### DIRECTIONS FOR THIS TASK:
Restate word for word only the lines running from the one with "This screenshot has width=514, height=510." to the end of the data, both ends included. Omit any pictures.

### THE RECORDS:
--

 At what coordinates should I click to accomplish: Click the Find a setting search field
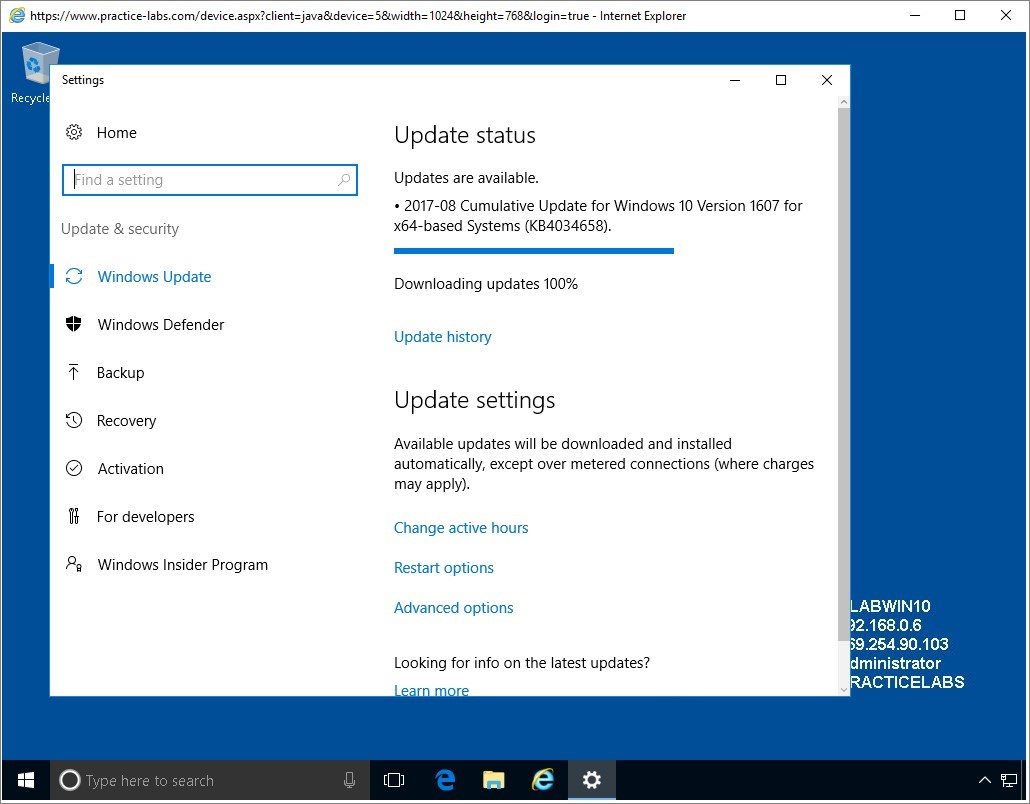(x=200, y=180)
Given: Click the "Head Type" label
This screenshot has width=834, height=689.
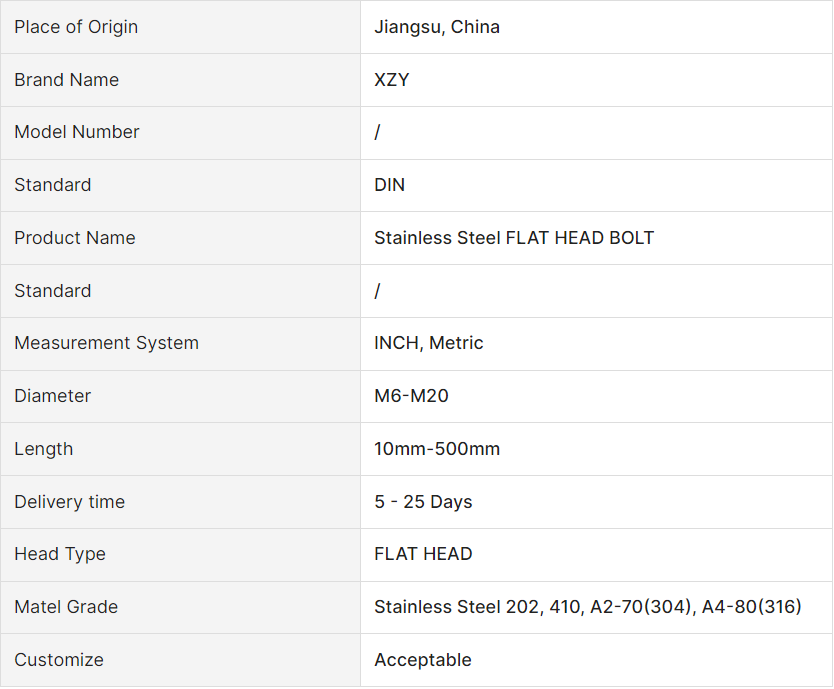Looking at the screenshot, I should [60, 554].
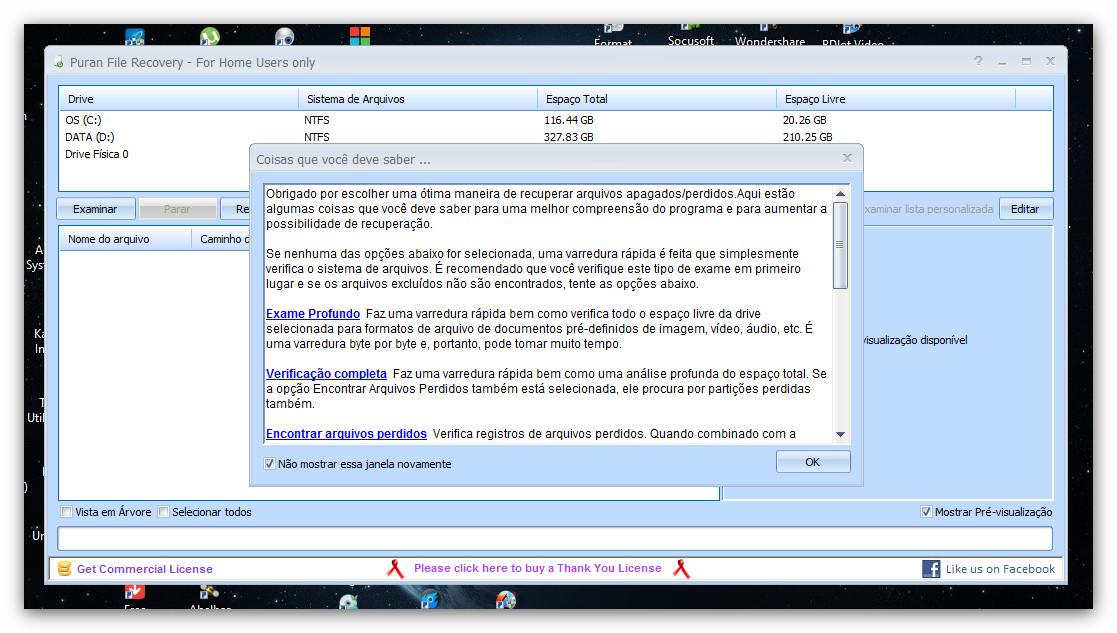
Task: Follow the 'Verificação completa' link
Action: point(326,374)
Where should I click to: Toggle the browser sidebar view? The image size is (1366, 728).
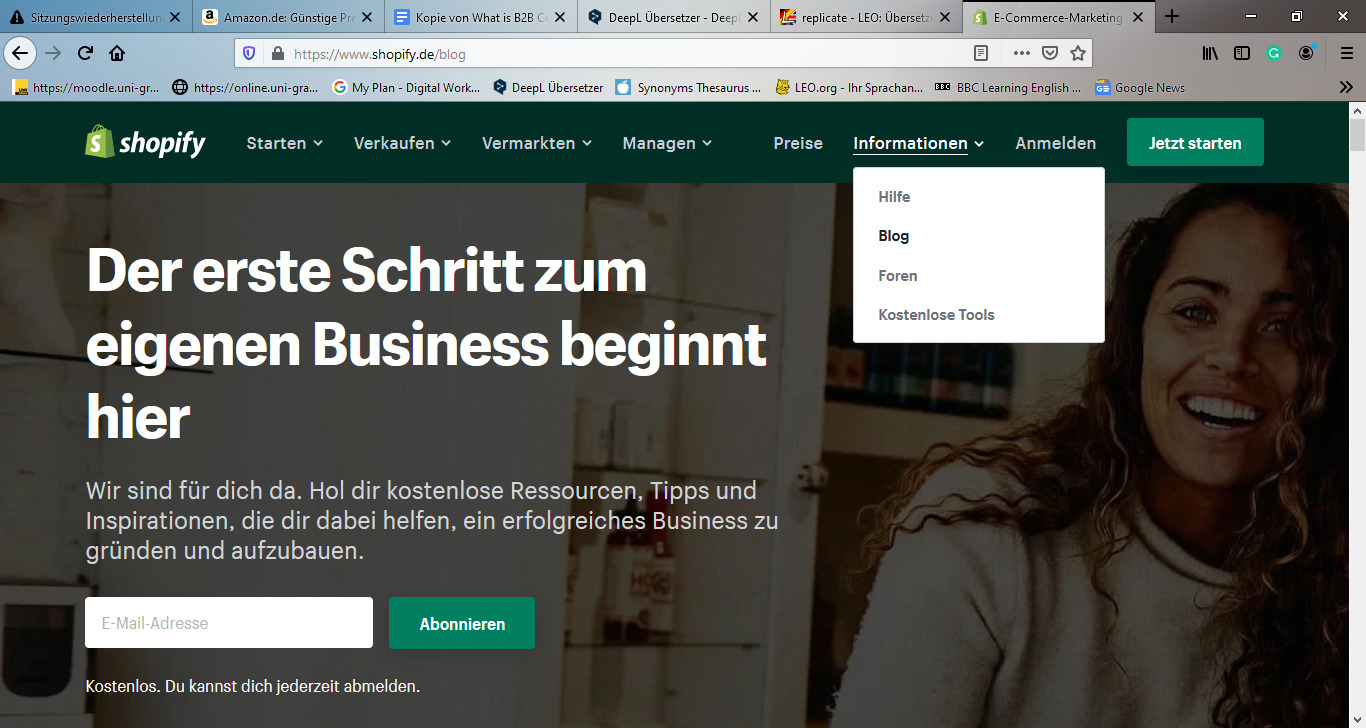point(1242,53)
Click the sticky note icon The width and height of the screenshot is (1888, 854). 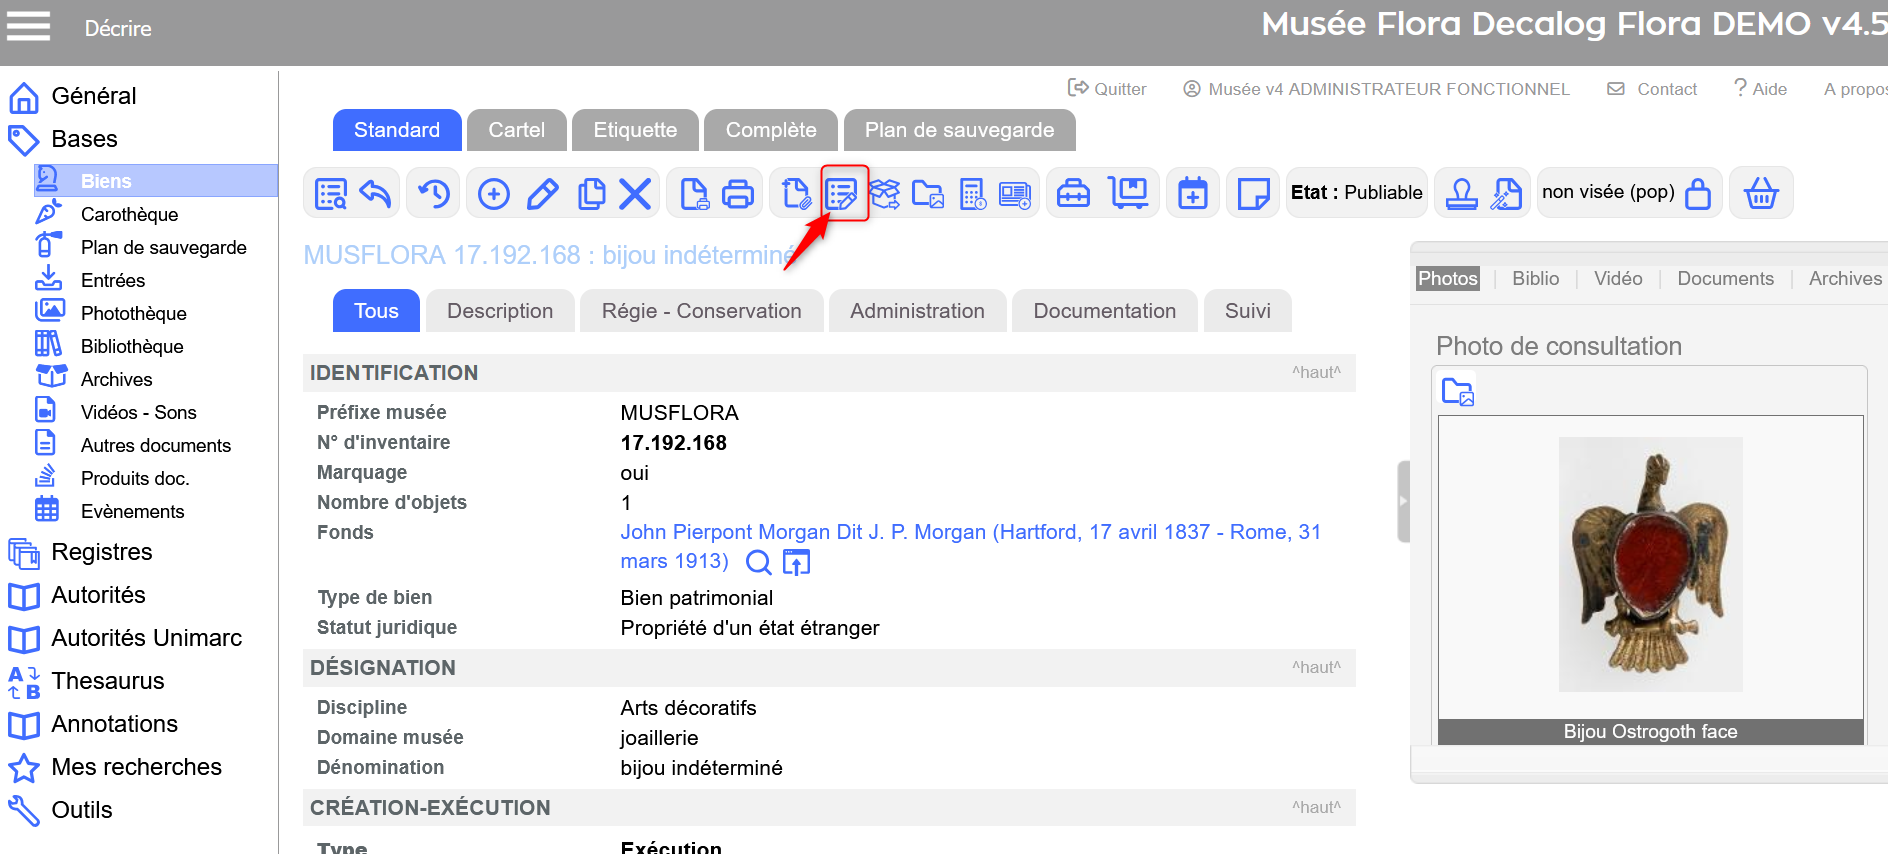click(x=1252, y=193)
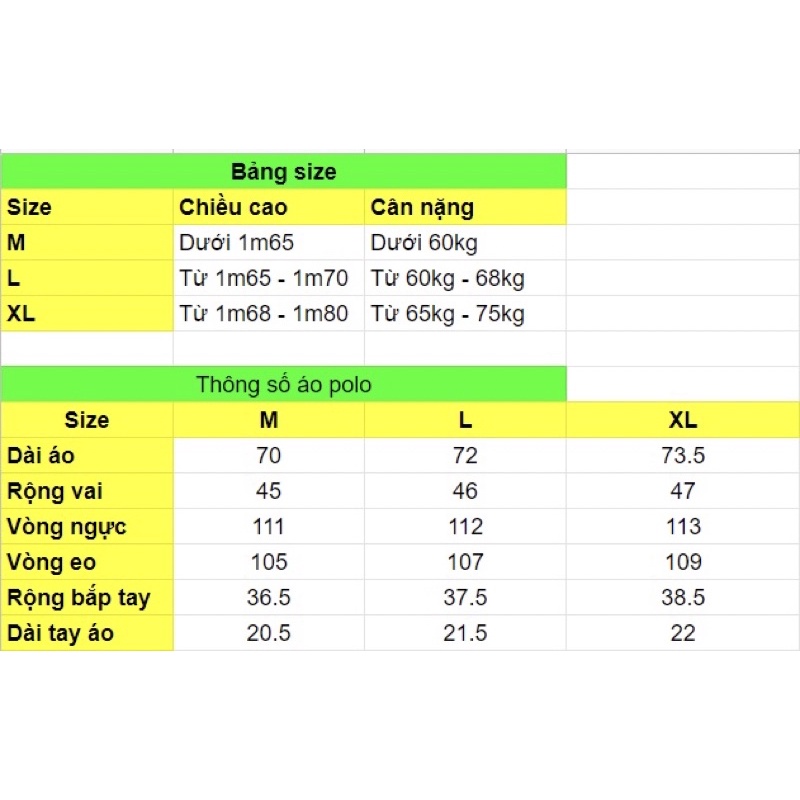800x800 pixels.
Task: Click the 73.5 value for XL length
Action: (684, 456)
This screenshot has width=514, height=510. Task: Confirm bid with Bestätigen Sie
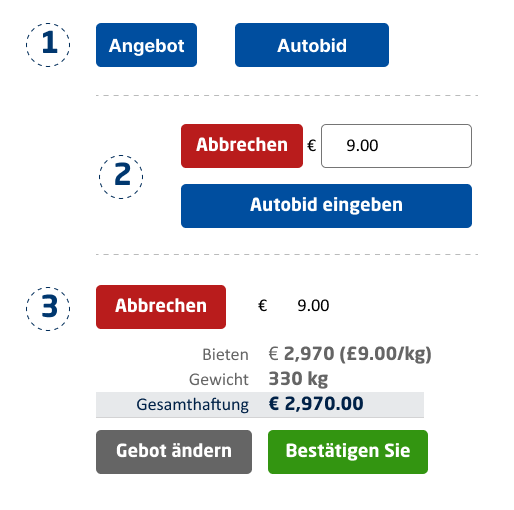(348, 452)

--

### TASK OUTPUT:
This screenshot has width=514, height=510. Task: Confirm bid with Bestätigen Sie
(348, 452)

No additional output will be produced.